Your task.
Each entry needs to be repeated exactly, with nothing added or removed.

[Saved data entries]

----------

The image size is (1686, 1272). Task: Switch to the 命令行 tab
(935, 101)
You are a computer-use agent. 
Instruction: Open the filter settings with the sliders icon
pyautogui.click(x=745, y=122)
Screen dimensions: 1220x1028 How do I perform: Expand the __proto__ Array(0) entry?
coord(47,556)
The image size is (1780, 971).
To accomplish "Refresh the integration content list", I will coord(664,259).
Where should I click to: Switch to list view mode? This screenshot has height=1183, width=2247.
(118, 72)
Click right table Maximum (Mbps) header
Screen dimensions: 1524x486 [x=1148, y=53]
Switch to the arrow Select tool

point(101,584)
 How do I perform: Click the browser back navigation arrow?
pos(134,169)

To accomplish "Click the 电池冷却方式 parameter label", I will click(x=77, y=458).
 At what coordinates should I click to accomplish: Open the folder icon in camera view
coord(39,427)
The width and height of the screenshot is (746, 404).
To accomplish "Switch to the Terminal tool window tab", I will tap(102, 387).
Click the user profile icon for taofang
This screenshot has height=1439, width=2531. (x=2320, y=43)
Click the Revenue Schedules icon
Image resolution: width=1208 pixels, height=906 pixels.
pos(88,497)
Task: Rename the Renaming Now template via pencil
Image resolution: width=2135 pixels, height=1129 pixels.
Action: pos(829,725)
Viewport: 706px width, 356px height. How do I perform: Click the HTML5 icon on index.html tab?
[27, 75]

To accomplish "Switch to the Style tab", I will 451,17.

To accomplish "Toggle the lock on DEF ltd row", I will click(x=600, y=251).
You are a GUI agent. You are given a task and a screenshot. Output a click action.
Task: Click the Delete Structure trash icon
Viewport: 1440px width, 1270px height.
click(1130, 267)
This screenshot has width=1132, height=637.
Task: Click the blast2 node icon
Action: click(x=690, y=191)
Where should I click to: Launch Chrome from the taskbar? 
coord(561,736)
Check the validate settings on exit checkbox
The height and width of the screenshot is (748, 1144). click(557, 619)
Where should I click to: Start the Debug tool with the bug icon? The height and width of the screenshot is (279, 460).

----------

Solution below.
The image size is (1686, 1272). Task: Switch to the 命令行 tab
(935, 101)
You are a computer-use agent. 
Instruction: Open the filter settings with the sliders icon
pyautogui.click(x=745, y=122)
Screen dimensions: 1220x1028 How do I perform: Expand the __proto__ Array(0) entry?
coord(47,556)
The image size is (1780, 971).
To accomplish "Refresh the integration content list", I will coord(664,259).
Where should I click to: Switch to list view mode? This screenshot has height=1183, width=2247.
(118, 72)
Click right table Maximum (Mbps) header
Screen dimensions: 1524x486 [x=1148, y=53]
Switch to the arrow Select tool

point(101,584)
 How do I perform: Click the browser back navigation arrow?
pos(134,169)

To accomplish "Click the 电池冷却方式 parameter label", I will click(x=77, y=458).
 At what coordinates should I click to accomplish: Open the folder icon in camera view
coord(39,427)
The width and height of the screenshot is (746, 404).
To accomplish "Switch to the Terminal tool window tab", I will tap(102, 387).
Click the user profile icon for taofang
This screenshot has height=1439, width=2531. (x=2320, y=43)
Click the Revenue Schedules icon
Image resolution: width=1208 pixels, height=906 pixels.
pos(88,497)
Task: Rename the Renaming Now template via pencil
Image resolution: width=2135 pixels, height=1129 pixels.
Action: pos(829,725)
Viewport: 706px width, 356px height. How do I perform: Click the HTML5 icon on index.html tab?
[27, 75]

To accomplish "Switch to the Style tab", I will 451,17.

To accomplish "Toggle the lock on DEF ltd row", I will click(x=600, y=251).
You are a GUI agent. You are given a task and a screenshot. Output a click action.
Task: Click the Delete Structure trash icon
Viewport: 1440px width, 1270px height.
click(1130, 267)
This screenshot has width=1132, height=637.
Task: Click the blast2 node icon
Action: click(x=690, y=191)
Where should I click to: Launch Chrome from the taskbar? 
coord(561,736)
Check the validate settings on exit checkbox
The height and width of the screenshot is (748, 1144). click(557, 619)
Where should I click to: Start the Debug tool with the bug icon? The height and width of the screenshot is (279, 460).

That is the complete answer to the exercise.